Why people feel uneasy around transmission lines
Some of the concern is understandable. Large towers look industrial and powerful because they are. You may hear corona noise in wet weather. You may see warning signs and heavy easements. People correctly sense that high voltage deserves respect.
But visible scale is not the same thing as invisible biological harm. A 200-amp residential service panel has enough energy to start a fire or badly injure someone if it fails or is worked on unsafely. That is a concrete hazard. An old Federal Pacific or Zinsco panel in a home can present a far more immediate safety issue than living near a transmission corridor.
That comparison matters for homeowners and buyers. A lot of people spend energy worrying about distant towers while ignoring known hazards inside the house – double-tapped breakers, missing grounding, burned bus bars, loose service conductors, outdated fuse panels, or bad aluminum terminations.
Distance, load, and exposure all matter
When people ask whether a tower is dangerous, the right follow-up question is: how close, for how long, and to what part of the system?
Fields are usually strongest closer to the conductors, not at random points in the neighborhood. Magnetic field levels can also change based on electrical load. A line carrying heavier current produces a stronger magnetic field than the same line under lighter load.
Homes next to major transmission corridors may measure higher magnetic fields than homes farther away. That does not automatically mean those fields are causing injury. It means exposure can vary and should be discussed with some technical precision rather than internet panic.
If someone wants actual numbers, measurements can be taken with the right instrument. That is better than guessing from tower size or from whether the insulators are porcelain, glass, or polymer.
What the health agencies and research generally say
The broad scientific position has been cautious but not alarmist. Power-frequency EMF is still studied, but it is not classified the way known carcinogens are. Some organizations have labeled extremely low frequency magnetic fields as a possible carcinogen based mainly on limited statistical associations, not on proven cause and effect or a clear biological mechanism.

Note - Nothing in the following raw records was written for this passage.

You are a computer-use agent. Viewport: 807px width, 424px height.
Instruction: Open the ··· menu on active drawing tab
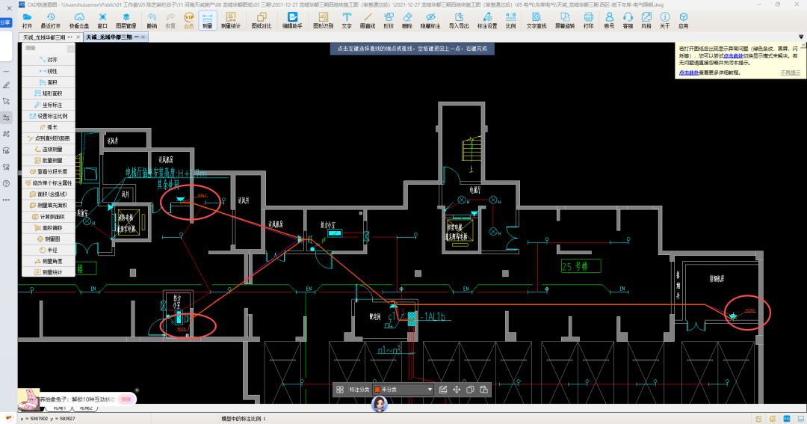(137, 37)
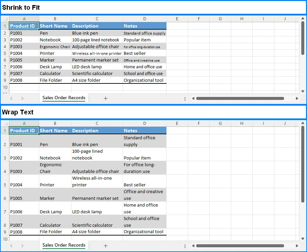Click the right arrow of the top horizontal scrollbar
This screenshot has height=252, width=307.
[297, 98]
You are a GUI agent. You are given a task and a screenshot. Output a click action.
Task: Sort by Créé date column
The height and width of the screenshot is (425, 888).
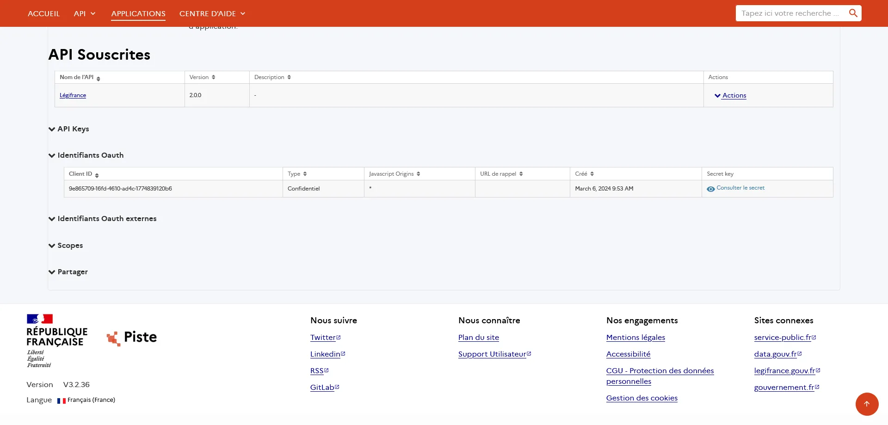click(592, 174)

That “possible” category often gets misunderstood. It does not mean established danger. It means the question has been examined and not fully closed, while the evidence remains limited.
For the public, the practical takeaway is this: there is no strong evidence that ordinary exposure to fields from transmission towers attacks collagen or clearly causes cancer. If a person wants to reduce exposure as a personal choice, distance is the main factor. But that is different from saying towers are confirmed to be causing disease.
What property owners should focus on instead
If you own, manage, or are buying a property near overhead electrical infrastructure, your best move is to focus on documented hazards and code issues. Check service equipment condition. Verify grounding and bonding. Look at mast clearances, tree conflicts, damaged weatherheads, aging panels, and any inspection notes related to overhead service conductors.
For older East Bay homes in particular, the bigger safety wins usually come from correcting known electrical defects inside the building. That means panel replacement where needed, breaker issues, grounding upgrades, GFCI and AFCI protection, proper circuits for EV charging, and repairs based on actual inspection findings. Those are the items that most often prevent fire, nuisance outages, and shock hazards.
Williams Electric has spent decades dealing with those real-world problems – the kind that show up in inspections, service calls, and failed equipment, not rumor-driven theories. That is where homeowners usually get the most value and the biggest safety improvement.
The plain answer is this: high voltage towers do produce EMF, but the claim that they attack collagen and cause injuries and cancer is not backed by solid evidence. Respect the lines, keep clearances, and put your attention on electrical hazards that are known, measurable, and fixable.